1. Field of the Invention
The present invention relates to internal combustion engines and, more particularly, to a two-stroke, over expanded homogeneous charge compression ignition (HCCI) engine cycle designed to solve the major obstacles preventing the commercialization of HCCI engines, including controlling the timing of autoignition and operation over a wide range of load requirements. In addition to solving these problems, the cycle provides superior thermal and mechanical efficiency over existing four-stroke HCCI engines.
2. Background of the Prior Art
In the quest to develop a better internal combustion engine, satisfying emissions requirements is paramount. Potential gains in power and/or efficiency are immaterial, unless a new engine design is able to meet such requirements in a commercially feasible way. Of the three primary noxious emissions (NOx, CO and HC), developing ways to reduce nitrogen oxide (NOx) emissions is perhaps the most vexing. Moreover, under current engine operating cycles, potential solutions that address NOx emissions tend to exacerbate carbon monoxide (CO) and hydrocarbon (HC) emissions.

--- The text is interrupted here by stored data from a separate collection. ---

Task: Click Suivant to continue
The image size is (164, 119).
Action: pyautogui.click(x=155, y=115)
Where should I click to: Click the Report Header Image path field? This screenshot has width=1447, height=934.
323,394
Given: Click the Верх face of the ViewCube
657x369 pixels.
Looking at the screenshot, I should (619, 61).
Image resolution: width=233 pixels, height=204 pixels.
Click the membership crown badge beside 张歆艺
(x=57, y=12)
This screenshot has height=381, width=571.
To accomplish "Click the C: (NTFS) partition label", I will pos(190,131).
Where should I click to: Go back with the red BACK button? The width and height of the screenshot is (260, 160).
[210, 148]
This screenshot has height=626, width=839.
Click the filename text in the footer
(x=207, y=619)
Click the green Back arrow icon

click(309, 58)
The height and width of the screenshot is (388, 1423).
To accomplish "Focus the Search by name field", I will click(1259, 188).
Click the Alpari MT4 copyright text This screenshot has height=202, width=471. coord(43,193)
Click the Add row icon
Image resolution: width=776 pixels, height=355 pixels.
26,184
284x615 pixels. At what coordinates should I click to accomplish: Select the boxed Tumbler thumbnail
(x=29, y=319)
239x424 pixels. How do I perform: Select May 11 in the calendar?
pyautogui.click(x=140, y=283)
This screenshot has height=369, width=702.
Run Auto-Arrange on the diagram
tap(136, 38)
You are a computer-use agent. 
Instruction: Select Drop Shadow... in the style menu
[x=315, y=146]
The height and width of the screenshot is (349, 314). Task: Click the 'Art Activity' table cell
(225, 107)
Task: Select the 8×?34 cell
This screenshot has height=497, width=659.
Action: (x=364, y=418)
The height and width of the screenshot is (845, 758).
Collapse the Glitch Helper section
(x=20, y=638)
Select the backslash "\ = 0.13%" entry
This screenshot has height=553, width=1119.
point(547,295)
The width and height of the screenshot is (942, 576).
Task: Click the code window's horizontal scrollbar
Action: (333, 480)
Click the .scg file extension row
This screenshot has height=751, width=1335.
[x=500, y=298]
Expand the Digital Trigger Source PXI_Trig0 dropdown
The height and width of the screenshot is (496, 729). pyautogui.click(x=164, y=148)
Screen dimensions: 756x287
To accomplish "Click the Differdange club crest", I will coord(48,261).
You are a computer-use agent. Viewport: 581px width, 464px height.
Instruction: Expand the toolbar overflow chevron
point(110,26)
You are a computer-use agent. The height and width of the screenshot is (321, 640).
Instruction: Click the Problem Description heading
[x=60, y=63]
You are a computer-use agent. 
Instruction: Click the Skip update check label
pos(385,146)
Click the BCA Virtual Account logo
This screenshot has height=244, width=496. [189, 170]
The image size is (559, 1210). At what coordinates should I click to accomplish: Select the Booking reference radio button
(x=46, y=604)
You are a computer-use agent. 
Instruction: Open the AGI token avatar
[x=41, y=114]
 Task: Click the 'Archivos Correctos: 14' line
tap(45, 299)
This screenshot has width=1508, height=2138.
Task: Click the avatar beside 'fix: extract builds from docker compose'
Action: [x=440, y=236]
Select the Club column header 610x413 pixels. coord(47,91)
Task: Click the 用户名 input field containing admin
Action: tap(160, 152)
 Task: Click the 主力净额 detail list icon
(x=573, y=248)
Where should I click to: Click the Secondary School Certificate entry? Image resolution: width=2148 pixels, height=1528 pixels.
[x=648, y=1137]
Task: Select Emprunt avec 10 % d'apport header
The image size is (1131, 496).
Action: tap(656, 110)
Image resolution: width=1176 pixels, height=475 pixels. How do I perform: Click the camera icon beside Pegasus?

In traditional diesel engines, the high temperature of the early burned fuel-air mixture is the primary culprit in NOx formation. More specifically, combustion is initiated by injecting fuel into compressed air and the temperature rises due to the burning of the fuel. Importantly, the combustion of the fuel results in expansion of the burning gases thereby causing a rapid increase in pressure. This rapid increase in pressure following combustion causes an additional increase in temperature of the already burned gas. The cumulative increase in temperature that results from the burning of the fuel-air mixture, plus the additional increase caused by the post-burning compression, is referred to herein as the “post-combustion temperature.” In a traditional diesel engine, the post-combustion temperature exceeds the threshold temperature at which unacceptable levels of NOx are formed.
Over the past several years, HCCI engines have held the promise of providing cleaner burning and more fuel efficient internal combustion engines. Characterized by the autoignition of a compressed lean homogenous charge, the entire compressed fuel/air mixture burns simultaneously avoiding further compression of already burned gases, which is the primary cause for the high combustion temperatures that cause the formation of NOx. Several obstacles, however, have thus far hindered the development of a commercially viable HCCI engine.
First, researchers have yet to develop a viable means for controlling the timing of autoignition of the compressed homogenous charge. Combustion is initiated by the compression of the homogenous charge to the required autoignition temperature. There is no commercially viable means, however, to precisely control the timing of autoignition because in a four-stroke HCCI cycle the chemical kinetics involved in the autoignition timing have thus far proved too complex to predict or control. In addition, even if the problem of controlling autoignition timing of the homogenous charge could be solved, conventional four-stroke HCCI engines can only sustain HCCI operation over a narrow range of load conditions.